Cuando el IPP quedaba en la casa primigenia del Bosque, dictaba al principio clases en el segundo piso, en un aula que miraba al jardín interior. Había un árbol que extendía sus ramas hacia la ventana. Era la época de la telenovela “Carmín” y algunas de las alumnas se sentían la heroína de la teleserie, usando sombreritos “ad-hoc” y adoptando poses de personalidad televisiva.
Enseñar publicidad era una cosa nueva para mí, aunque ya llevaba casi 15 años de ejercer la profesión.
Era nuevo y gratificante porque veía en mis alumnos ganas de aprender, necesidad de saber.
Era nuevo y estimulante porque había que encontrar respuestas valederas a preguntas curiosas.
Era un mundo nuevo, que empezaba, con nosotros como guías de esa expedición maravillosa, de esa aventura que hoy es un IPP maduro y asentado.
Eran los prolegómenos, el tanteo para mí, de lo que iba a ser el curso de creatividad y cada clase significaba búsqueda, ordenamiento de ideas, alineación de temas. Cada clase era (como lo han sido siempre las clases que dicté) cuidadosamente preparada y a veces –en solitario, por supuesto- ensayada.
Creía estar preparado para todo lo que me preguntaran, las situaciones raras que se dieran y en general, lo que fuera viniendo.
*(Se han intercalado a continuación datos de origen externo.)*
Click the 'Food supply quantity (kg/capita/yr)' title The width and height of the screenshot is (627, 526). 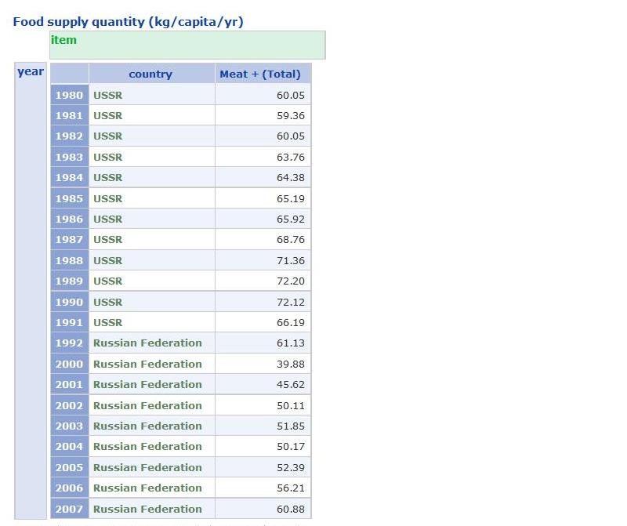click(x=128, y=22)
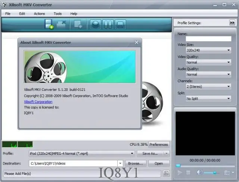Open the Channels 2 (Stereo) dropdown
The width and height of the screenshot is (239, 182).
click(208, 86)
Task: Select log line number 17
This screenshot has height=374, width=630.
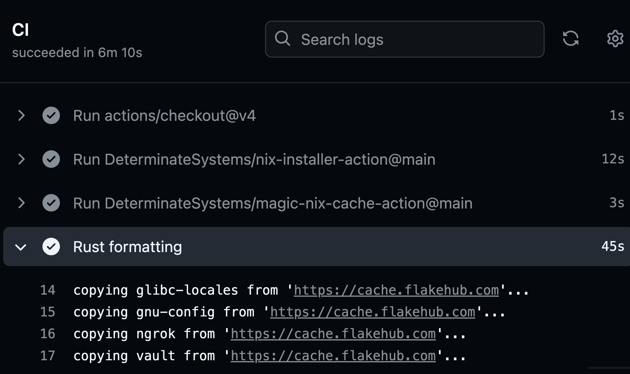Action: point(48,356)
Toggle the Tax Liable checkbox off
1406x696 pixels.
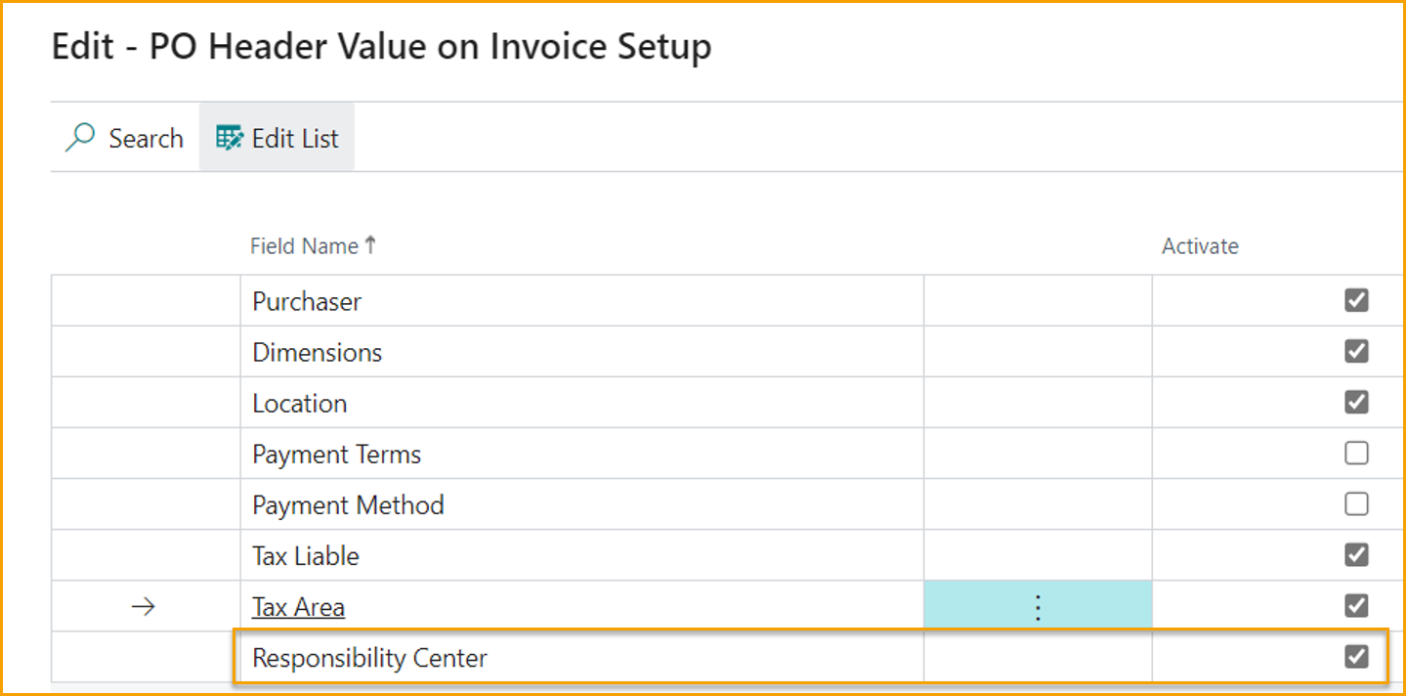(1356, 554)
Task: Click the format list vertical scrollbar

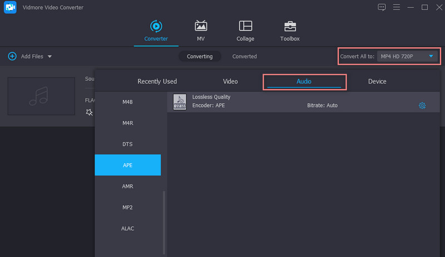Action: tap(164, 223)
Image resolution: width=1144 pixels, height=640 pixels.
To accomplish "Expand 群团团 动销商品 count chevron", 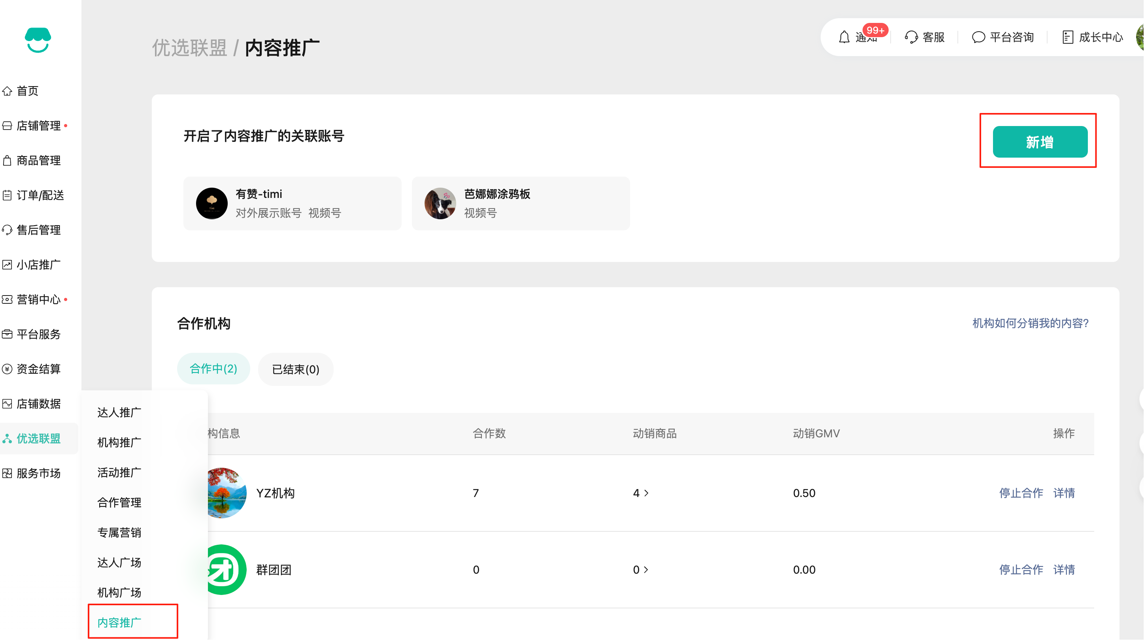I will (x=646, y=570).
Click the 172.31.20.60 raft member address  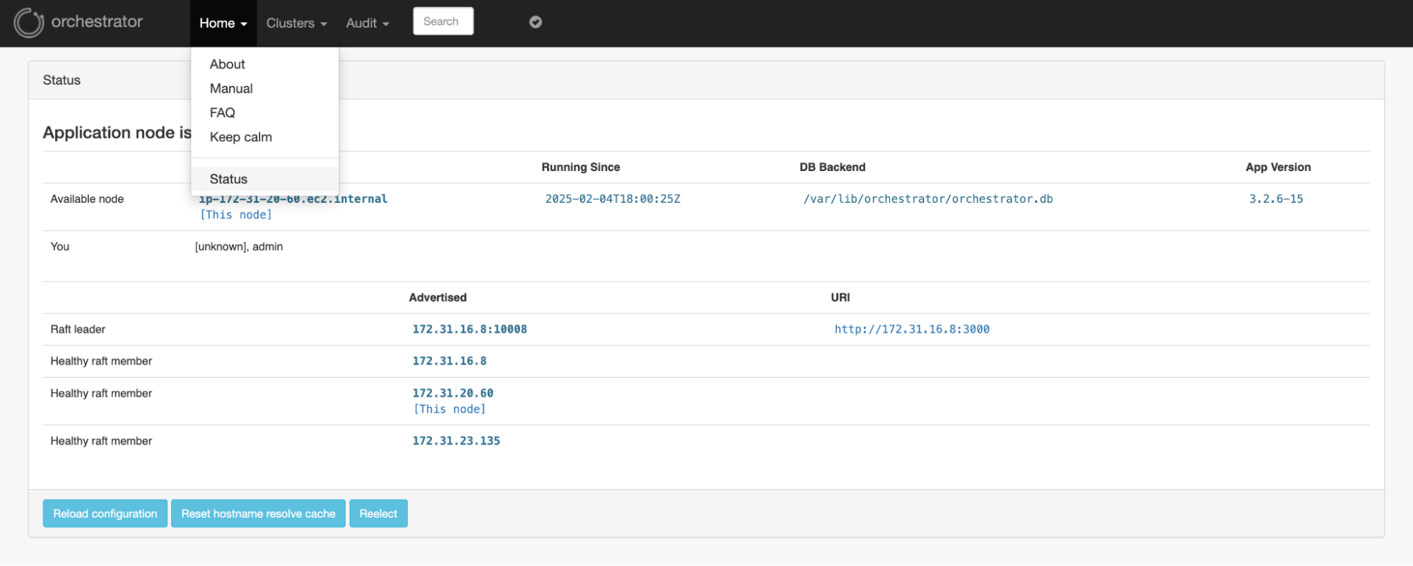tap(452, 394)
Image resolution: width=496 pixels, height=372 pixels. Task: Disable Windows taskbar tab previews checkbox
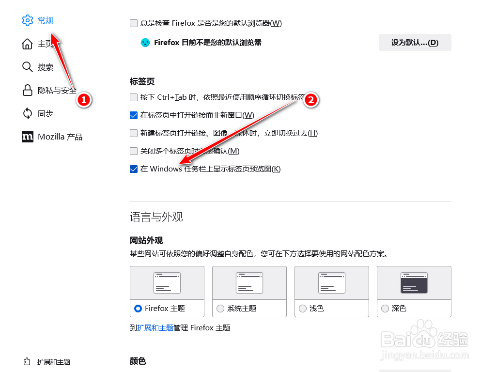[134, 169]
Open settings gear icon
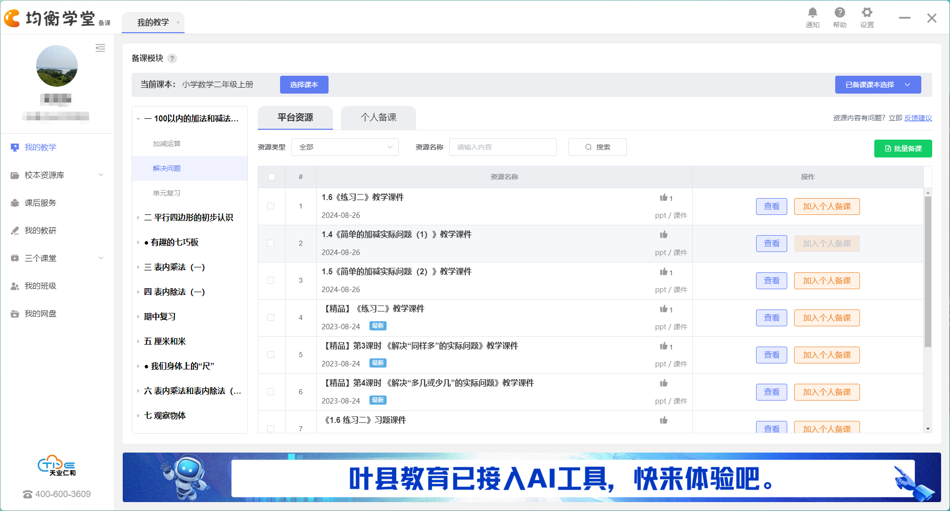 867,13
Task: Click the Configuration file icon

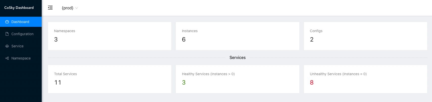Action: 7,34
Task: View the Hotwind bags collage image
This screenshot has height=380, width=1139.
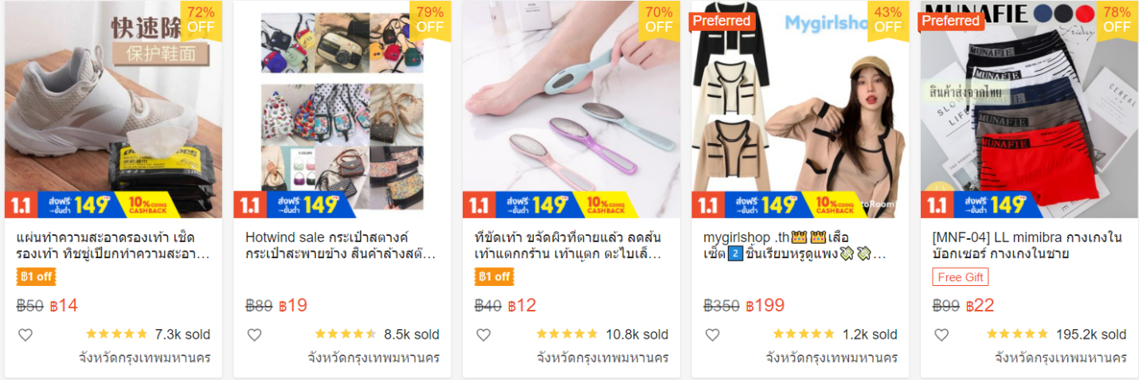Action: click(x=342, y=109)
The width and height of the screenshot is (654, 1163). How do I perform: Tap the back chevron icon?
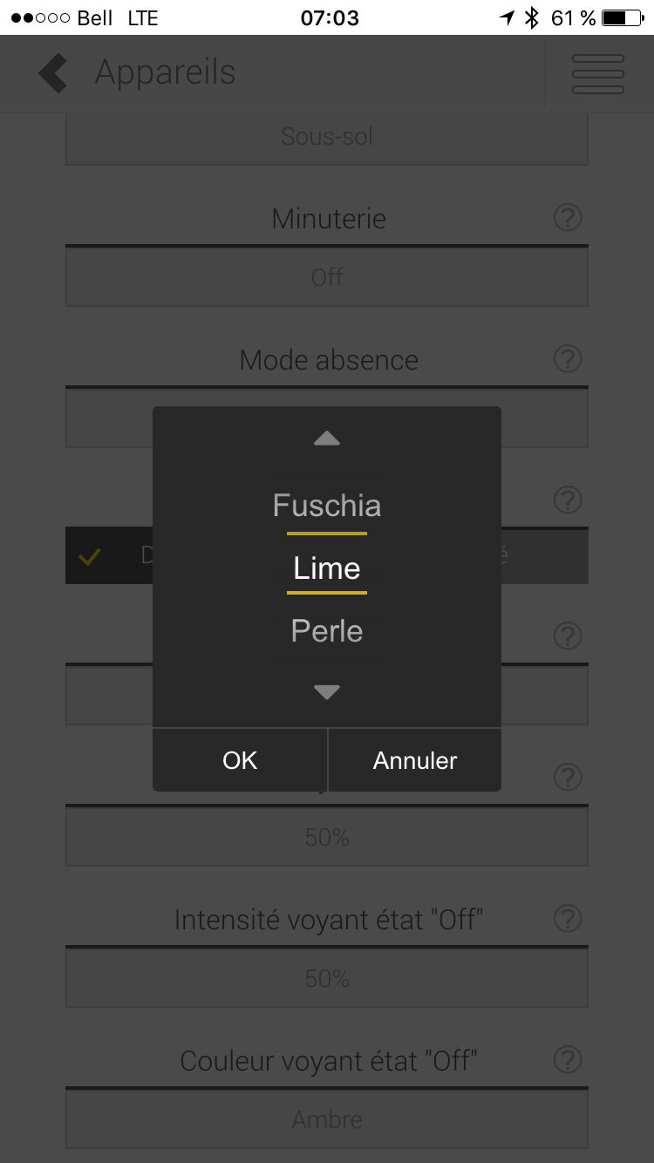[53, 73]
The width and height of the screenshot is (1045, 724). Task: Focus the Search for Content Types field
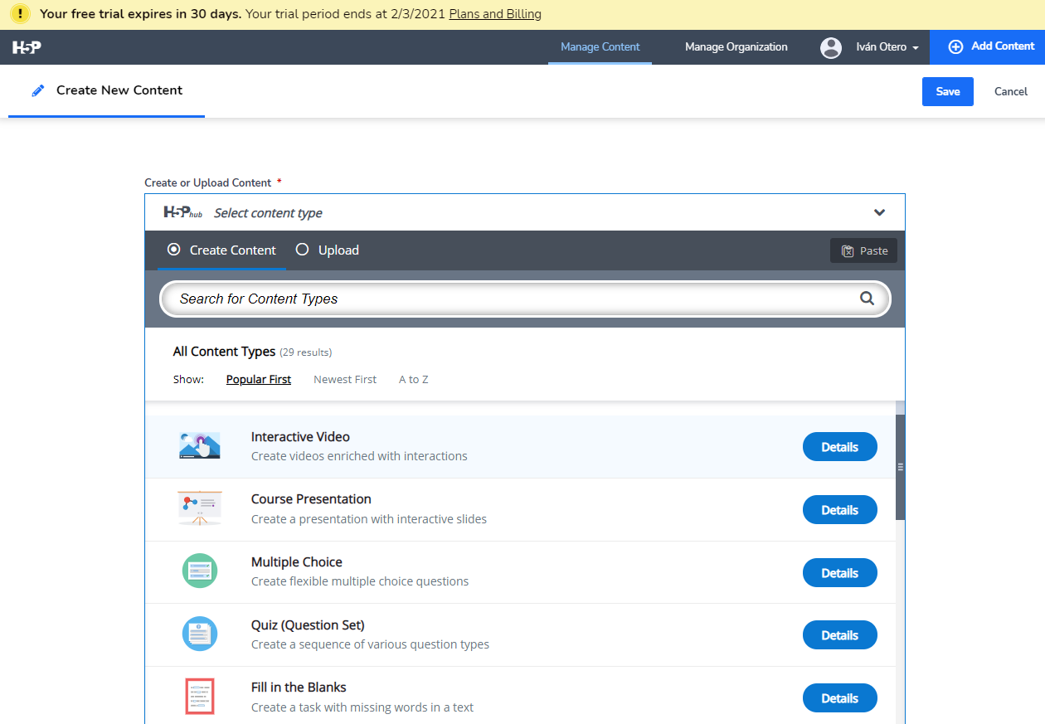514,299
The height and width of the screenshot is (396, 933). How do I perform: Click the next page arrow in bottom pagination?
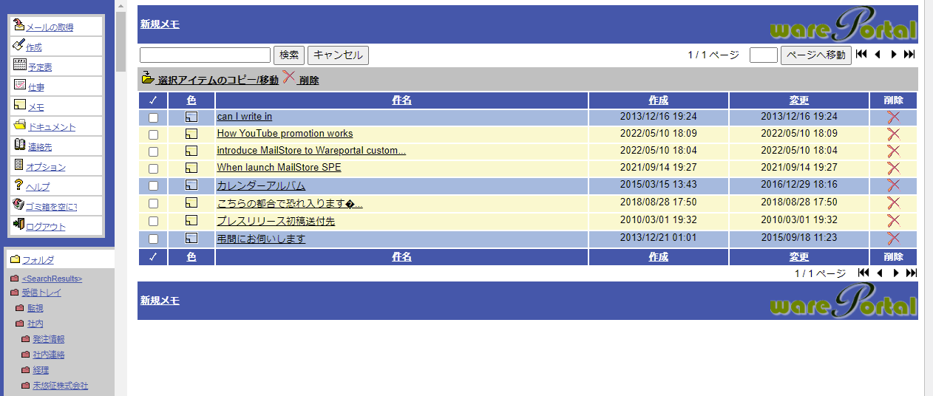click(896, 273)
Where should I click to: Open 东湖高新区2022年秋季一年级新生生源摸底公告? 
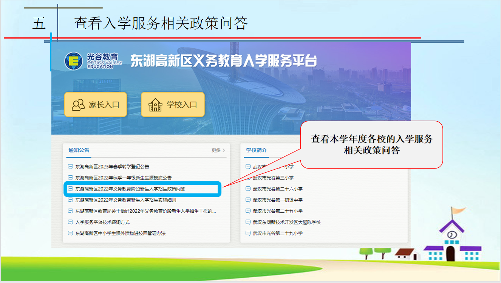point(123,178)
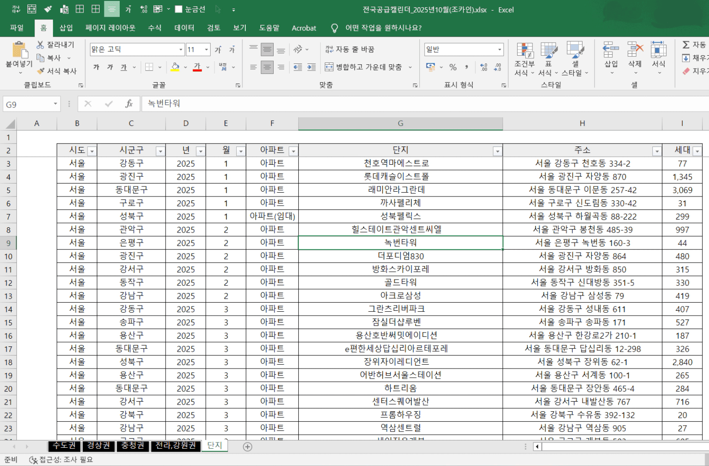Screen dimensions: 709x466
Task: Click the yellow fill color button
Action: tap(175, 67)
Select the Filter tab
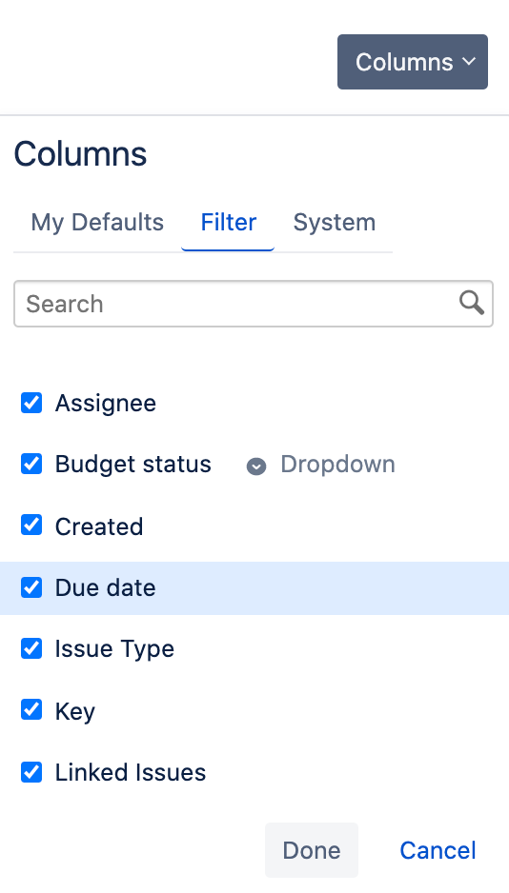Image resolution: width=509 pixels, height=893 pixels. point(228,222)
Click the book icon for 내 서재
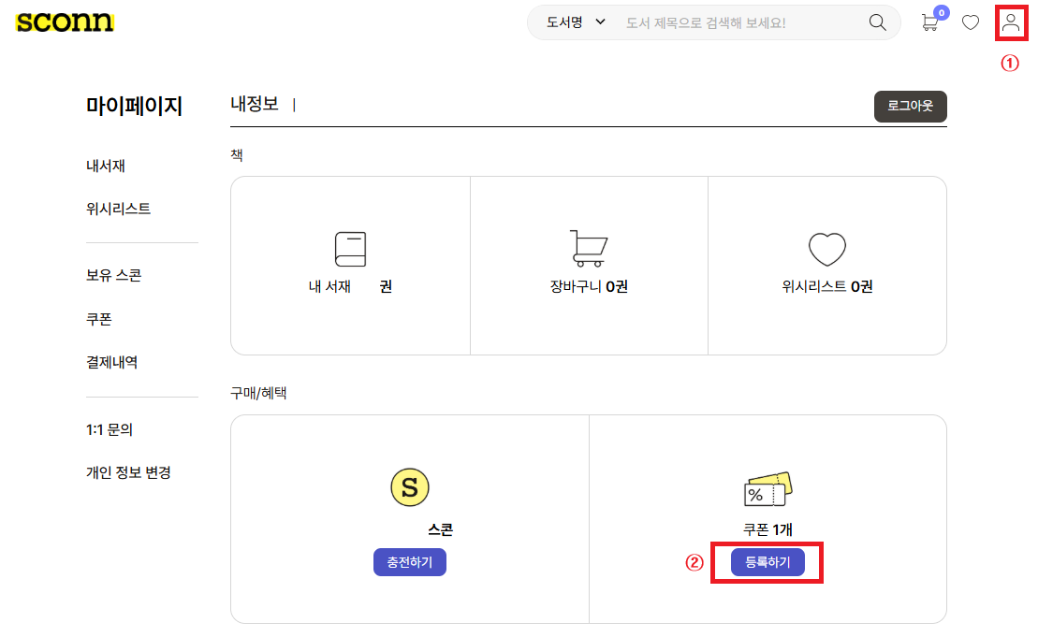 coord(350,249)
Un buen día, más o menos temprano al empezar la clase, estaba pasando lista o acababa de hacerlo y empezaba, cuando de pronto, por la ventana, la que daba al jardín apareció un alumno, que trataba de entrar: había llegado un poco tarde, subido por el árbol y buscaba entrar… ¡por la ventana! Estábamos, ya lo dije, en el segundo piso y él encontraba natural decir presente aunque sin subir, como todos, por la escalera.
No recuerdo si suspendimos la clase, pero lo que sí sé es que él nunca más regresó. Yo no salía de mi asombro y sus hasta entonces compañeros no sabían si reírse o qué cosa hacer. Bueno, yo estaba preparado para casi todo, menos para un alumno arborícola y “pasado de vueltas”.